## [EXERCISE DATA]
********

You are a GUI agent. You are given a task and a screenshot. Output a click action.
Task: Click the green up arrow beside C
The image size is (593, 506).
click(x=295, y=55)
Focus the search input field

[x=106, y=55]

********

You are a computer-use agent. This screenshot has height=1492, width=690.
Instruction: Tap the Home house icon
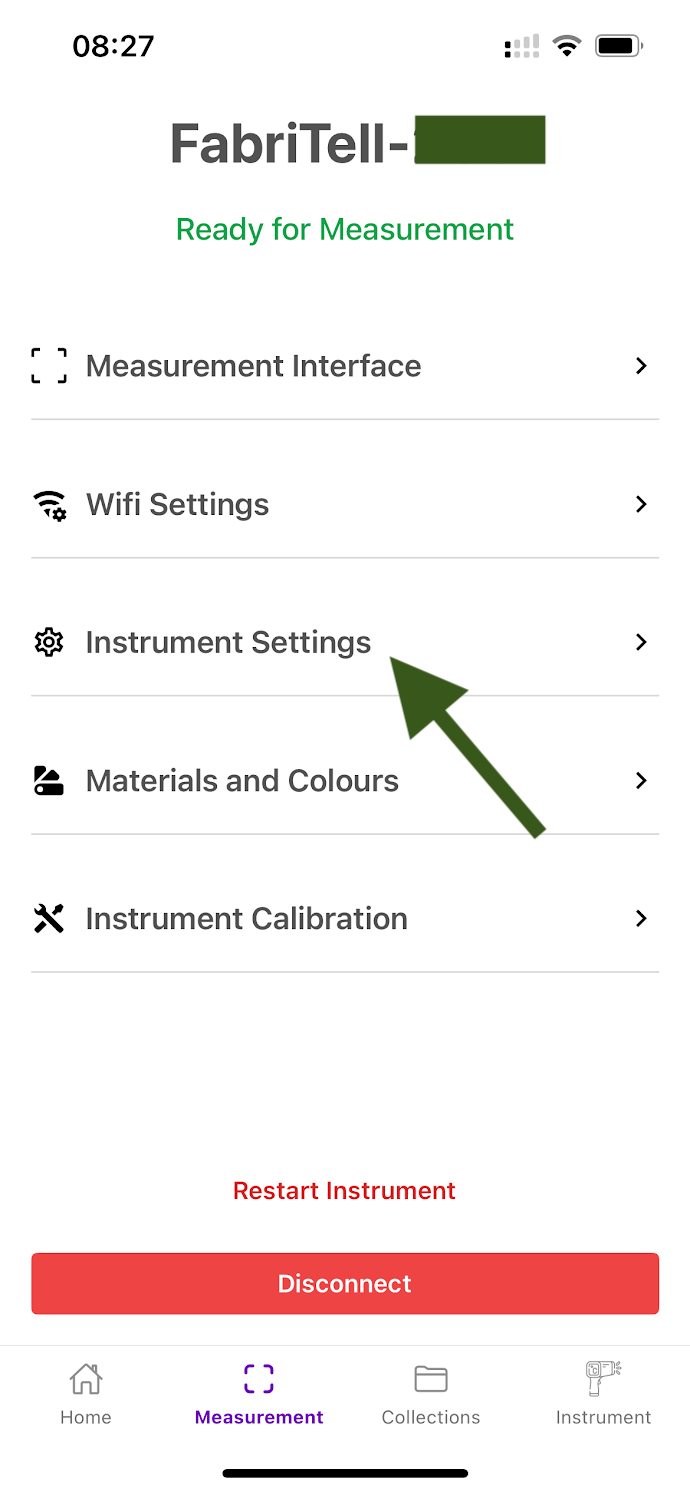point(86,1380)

********

Reproduce the rows from the line containing "You are a GUI" through the line containing "[x=106, y=55]", including the requests. Scale each coordinate in the answers by 2.25 and round it to a whole number, with halves rounding up, and leave every other number unchanged.

You are a GUI agent. You are given a task and a screenshot. Output a click action.
Task: Click the green up arrow beside C
The image size is (593, 506).
click(x=664, y=124)
Focus the search input field

[x=239, y=124]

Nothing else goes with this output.